Lundi, j’étais invitée au rassemblement « Voir grand pour nos enfants » à Orford, en Estrie, afin de participer à une journée de réflexion. L’objectif : discuter de la situation inquiétante des tout-petits pour trouver des pistes de solution.  

Il est grand temps que l’on tire la sonnette d’alarme.  

C’est complètement déconcertant de prendre conscience qu’une large proportion de nos bambins se trouvent en situation de vulnérabilité. 

Ils ont à peine 5 ans, arrivent à la maternelle, et sont déjà en retard!   

C’est encore plus troublant de constater que la situation ne s’améliore pas. Au contraire, elle semble se détériorer.   

Près d’un enfant sur trois  

Le directeur de la santé publique de l’Estrie, le docteur Alain Poirier, a présenté les statistiques sur la vulnérabilité des tout-petits dans sa région. 

29 % des petits cocos de 5 ans sont vulnérables dans au moins un domaine de développement. Les garçons sont particulièrement représentés.  

En 2012, c’était 27 %. 

Ça veut dire quoi « domaine de développement »?   

  • la santé physique et le bien-être 
  • les compétences sociales 
  • la maturité affective 
  • le développement cognitif et langagier 
  • les habiletés de communication et les connaissances générales.  

Matière à s’indigner 

Que la proportion d’enfants présentant des vulnérabilités augmente entre les deux périodes d’évaluation (2012 et 2017), c’est déjà troublant. Mais, quand on regarde les statistiques de plus près, on remarque en plus que le pourcentage des enfants qui cumulent des vulnérabilités est aussi en hausse.  

Le nombre d’enfants vulnérables dans les cinq sphères de développement a, quant à lui, doublé, passant de 3 à 6 %! 

La proportion de ceux qui ont trois vulnérabilités et plus est passée de 24 % à 32 %. 

C’est beaucoup de chiffres, mais retenez une chose, il faut s’indigner, agir vite et avec bienveillance. 
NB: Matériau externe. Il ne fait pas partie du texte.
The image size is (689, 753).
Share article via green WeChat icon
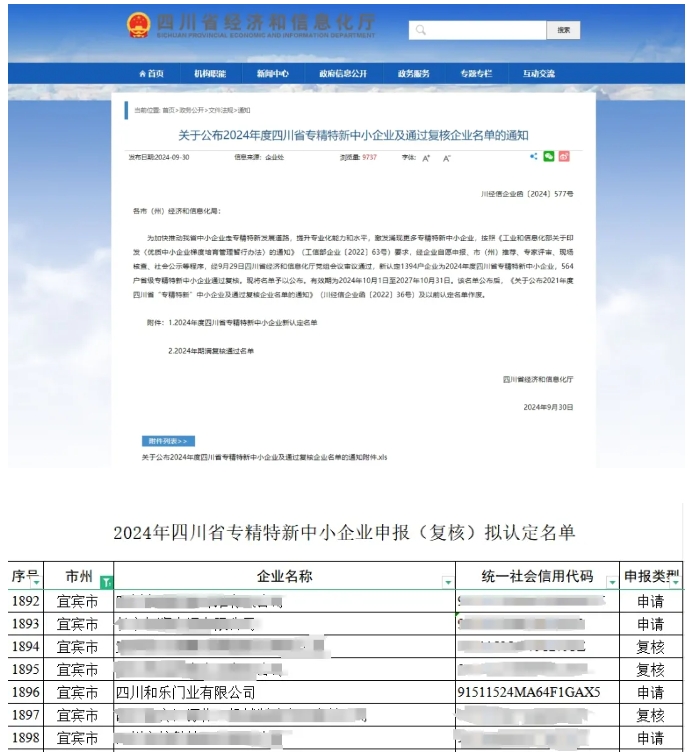[x=548, y=157]
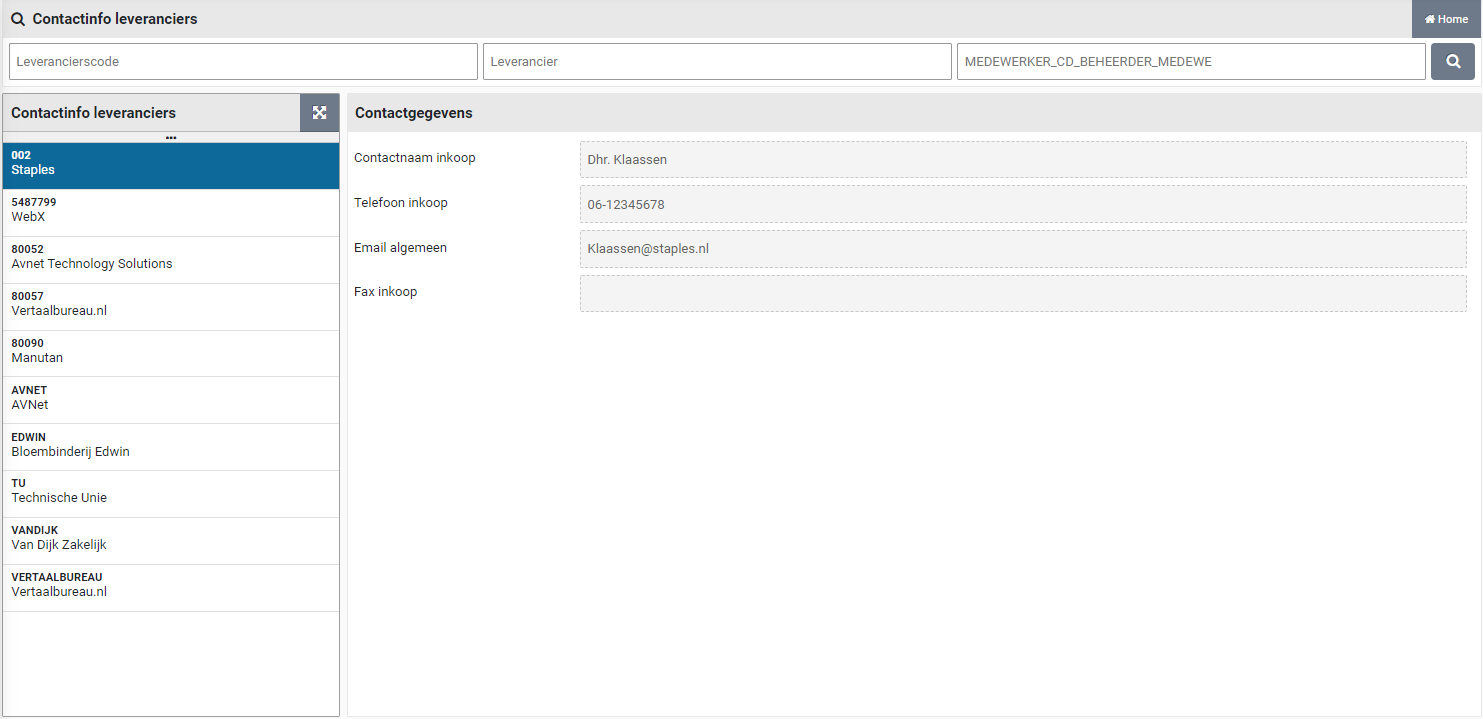This screenshot has height=719, width=1483.
Task: Click the MEDEWERKER_CD_BEHEERDER_MEDEWE filter field
Action: (x=1190, y=62)
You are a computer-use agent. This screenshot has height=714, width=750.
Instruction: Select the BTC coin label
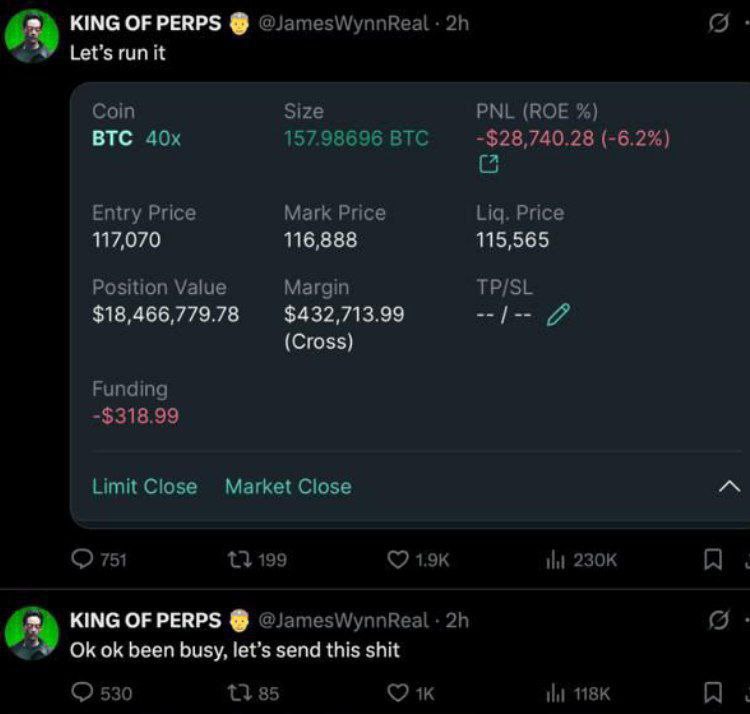pos(112,138)
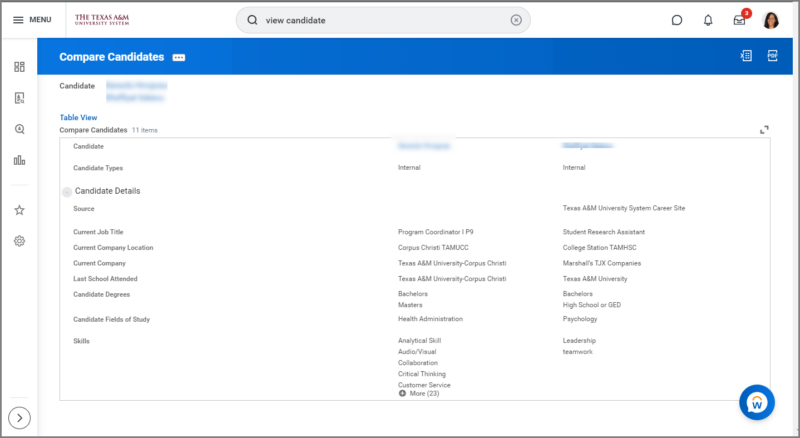Open the settings gear in sidebar
800x438 pixels.
19,241
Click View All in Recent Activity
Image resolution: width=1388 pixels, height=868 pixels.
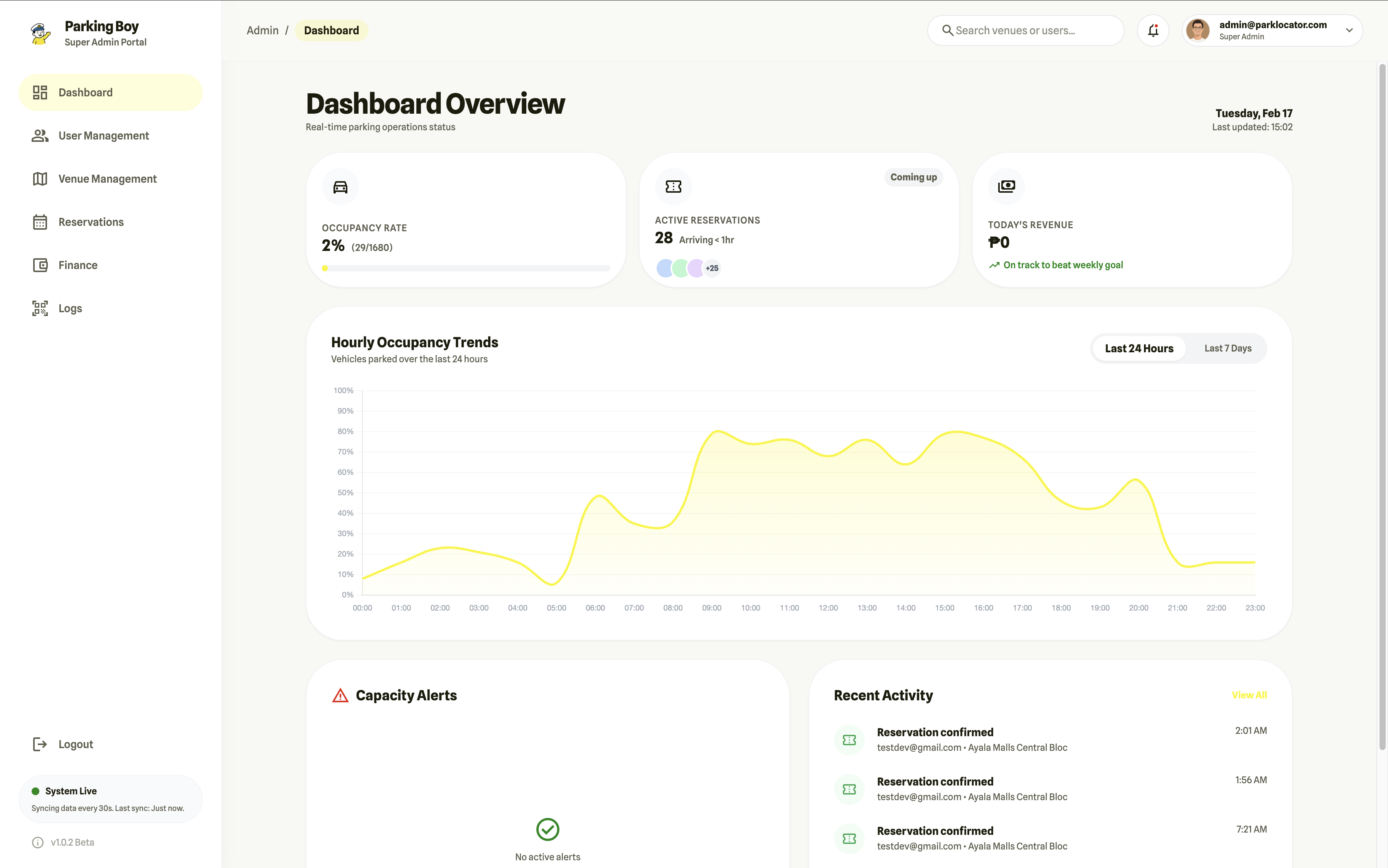(1249, 695)
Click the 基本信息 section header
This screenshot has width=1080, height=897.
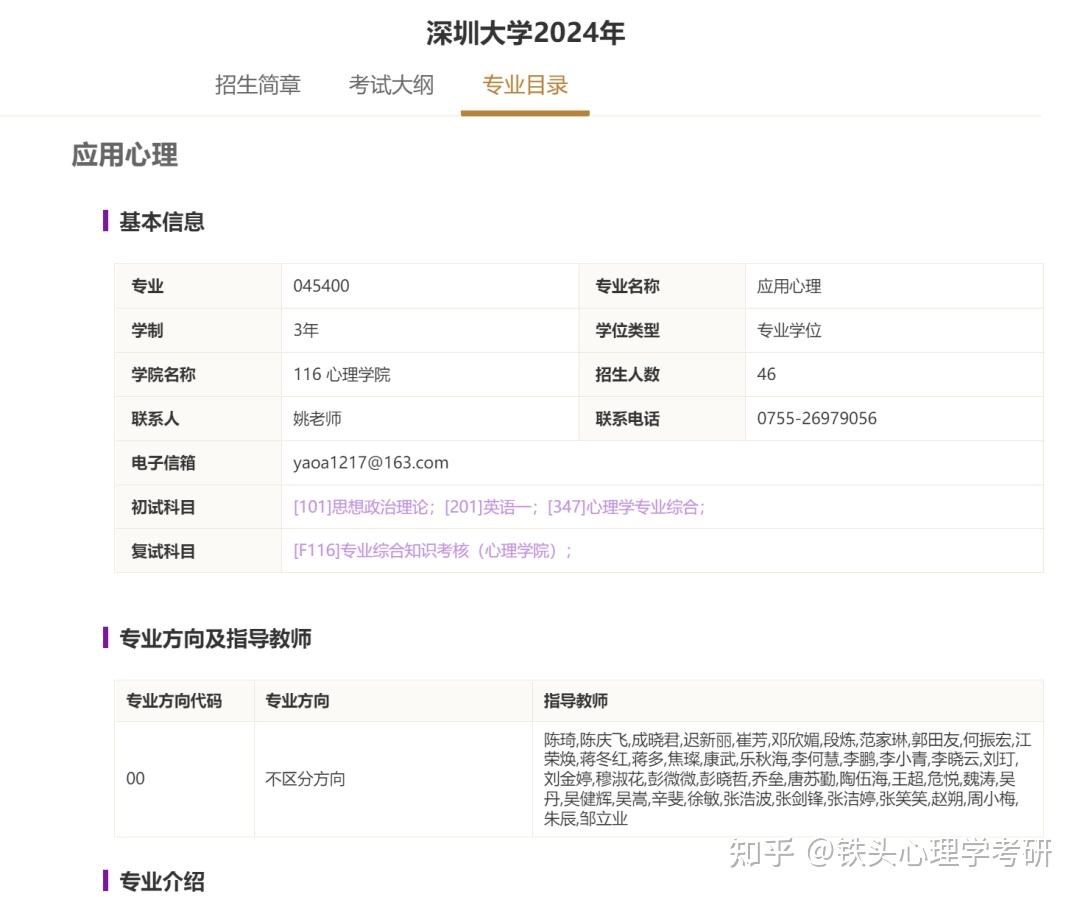tap(161, 222)
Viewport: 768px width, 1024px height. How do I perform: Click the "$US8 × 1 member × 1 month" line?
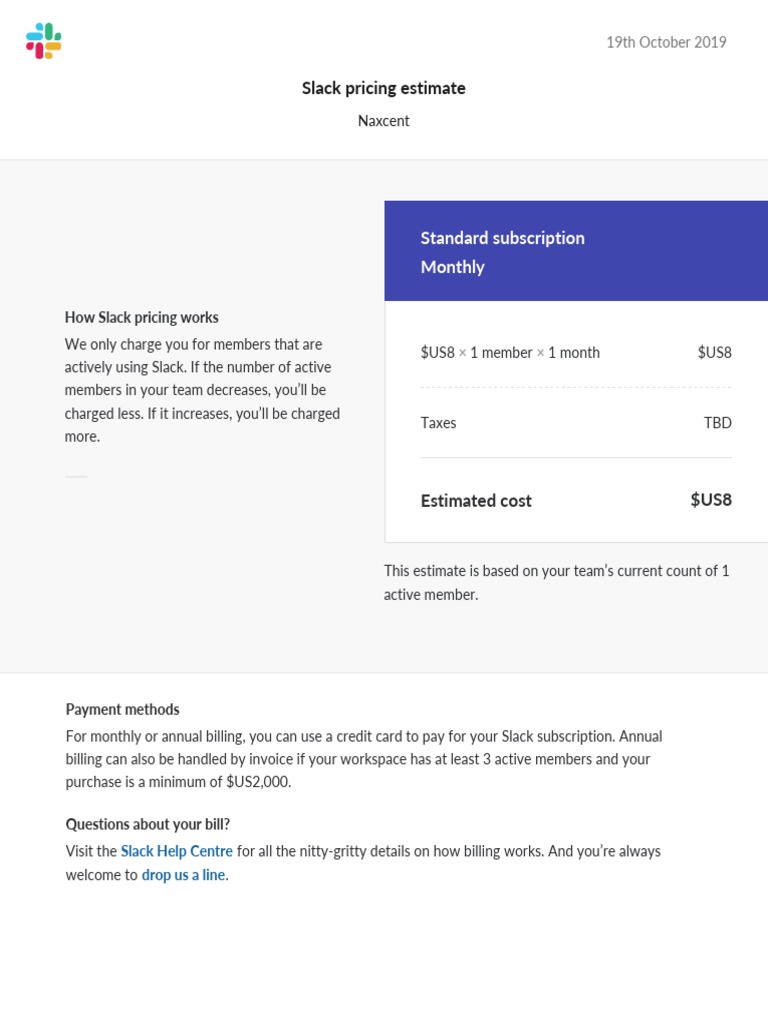point(510,352)
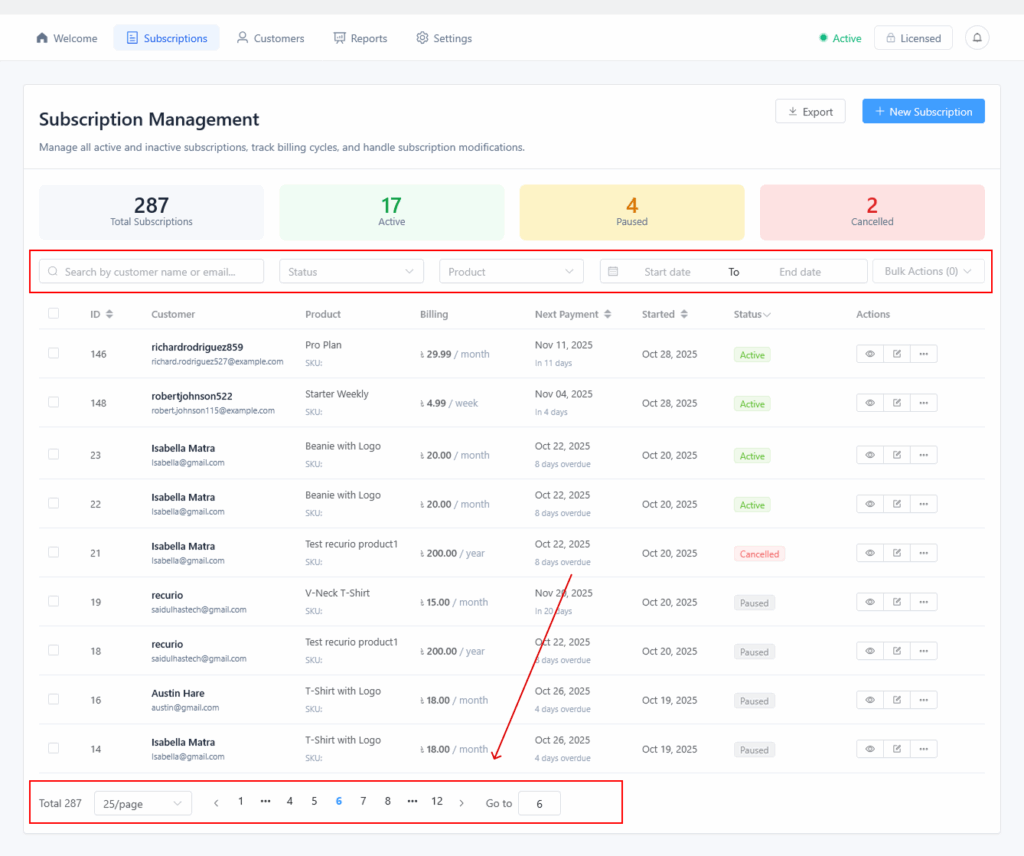The width and height of the screenshot is (1024, 856).
Task: Go to previous page arrow in pagination
Action: coord(216,802)
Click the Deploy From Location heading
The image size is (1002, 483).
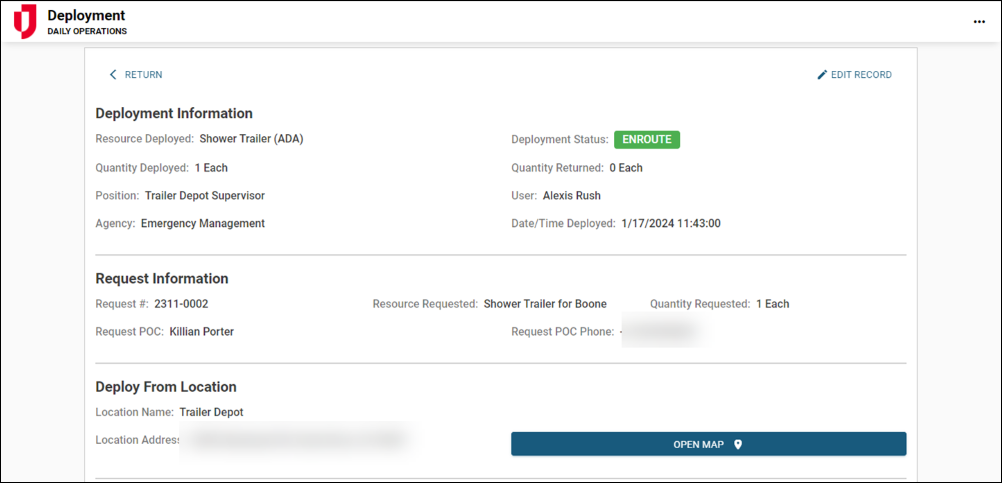pyautogui.click(x=166, y=387)
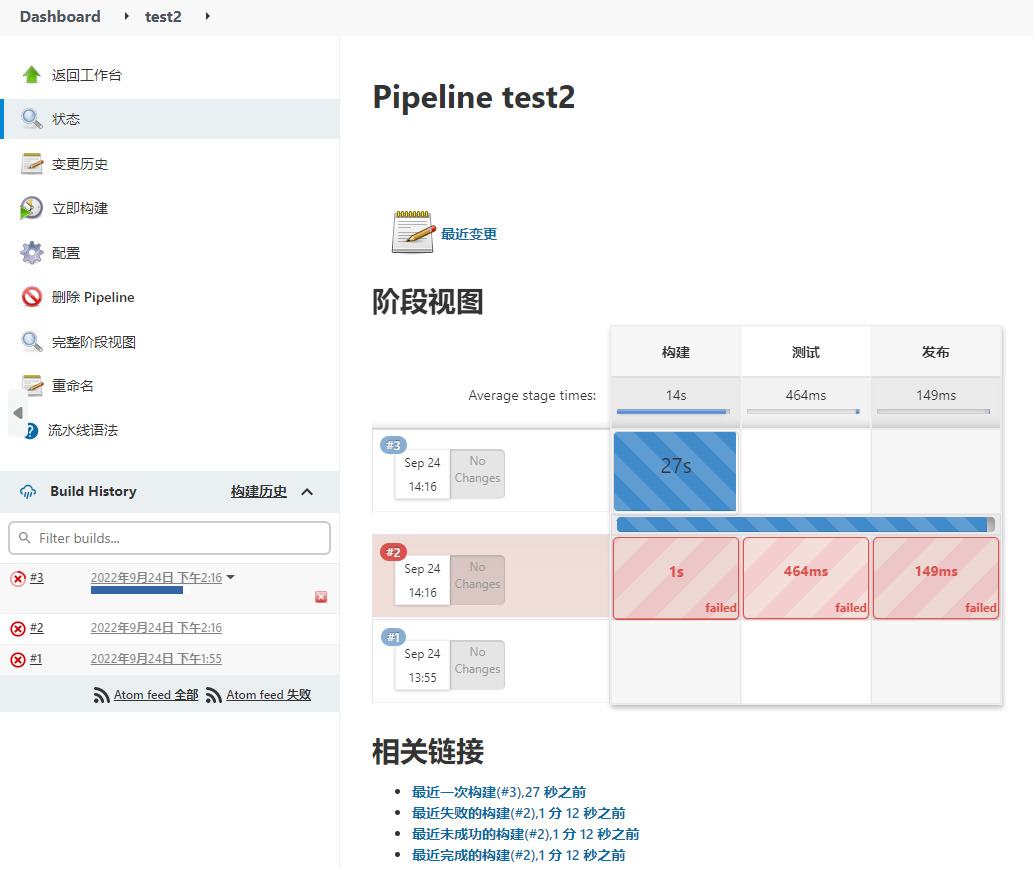The width and height of the screenshot is (1033, 870).
Task: Click the failed 464ms 测试 stage cell
Action: (x=805, y=578)
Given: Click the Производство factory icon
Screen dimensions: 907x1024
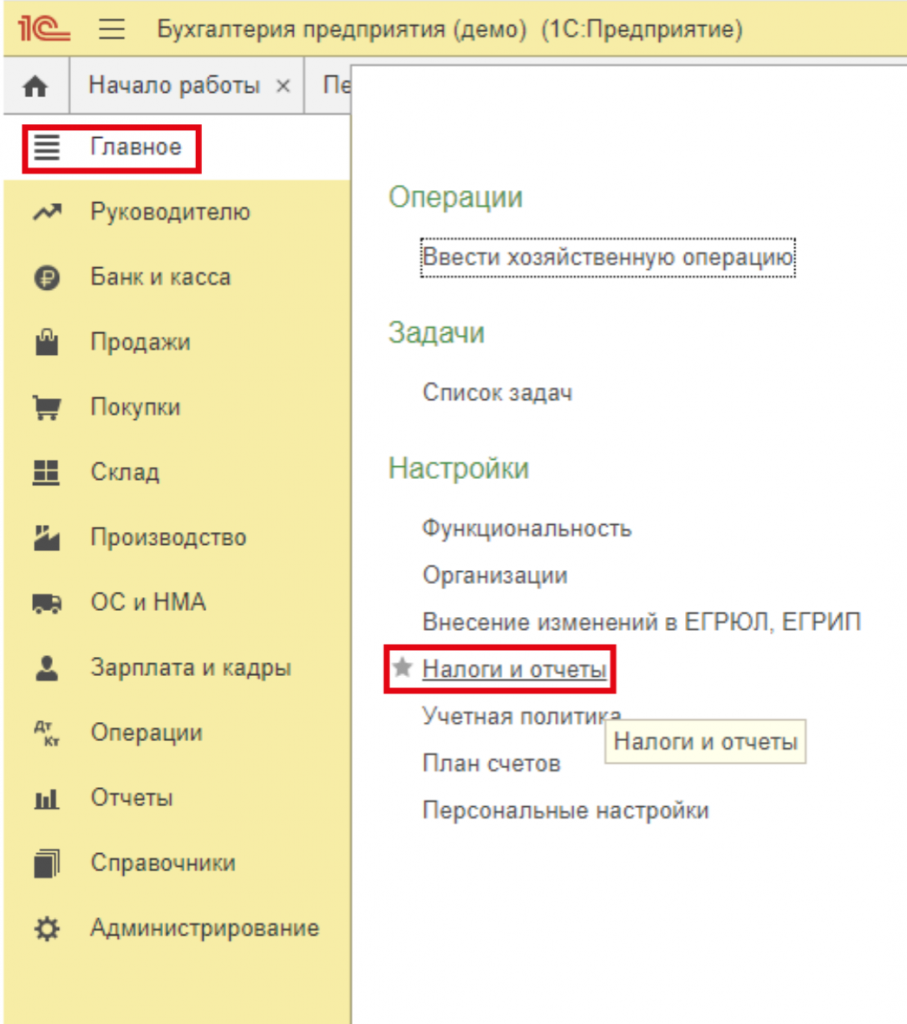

« Ces vulnérabilités combinées nous prédisent qu’il y aura plus de problèmes de réussite éducative et de développement de l’enfant. », souligne le directeur de la santé publique de l’Estrie. 

Et si vous pensez que cette situation ne s’applique qu’à l’Estrie, détrompez-vous. Que les tout-petits vivent à Québec, à Montréal, en Gaspésie ou au Saguenay, la situation est relativement la même partout.  

J’en entends déjà certains râler contre les parents prétendument trop mous et égoïstes. C’est si facile de jeter la pierre aux pères et aux mères. Avec des chiffres loin d’être anecdotiques, on parle ici d’un problème de société à prendre à bras-le-corps. 

« On a beaucoup d’hypothèses pour tenter d’expliquer les vulnérabilités que l’on retrouve chez les petits, mais pas tant de réponses. », souligne le docteur Alain Poirier. 

Parmi elles, le temps d’écran, la pression que l’on met sur les parents, leur anxiété, ainsi que les compressions budgétaires dans les milieux de la santé et de l’éducation.   

Près de 30 ans après le dépôt du rapport « Un Québec fou de ses enfants », c’est à nous, les adultes, de passer à l’action, de faire nos devoirs et de trouver des solutions à cette situation inadmissible. Autrement, quand cette génération de tout-petits sera devenue adulte, elle pourra dire, non pas que nous ayons été fous de nos enfants, mais que nous nous en sommes foutus. 

Le rassemblement estrien « Voir grand pour nos enfants » était organisé par trois partenaires qui ont le développement des enfants à coeur : le Collectif estrien 0-5 ans, la direction de santé publique du CIUSSS de l’Estrie-CHUS et le Projet Partenaires pour la réussite éducative en Estrie (Projet PRÉE).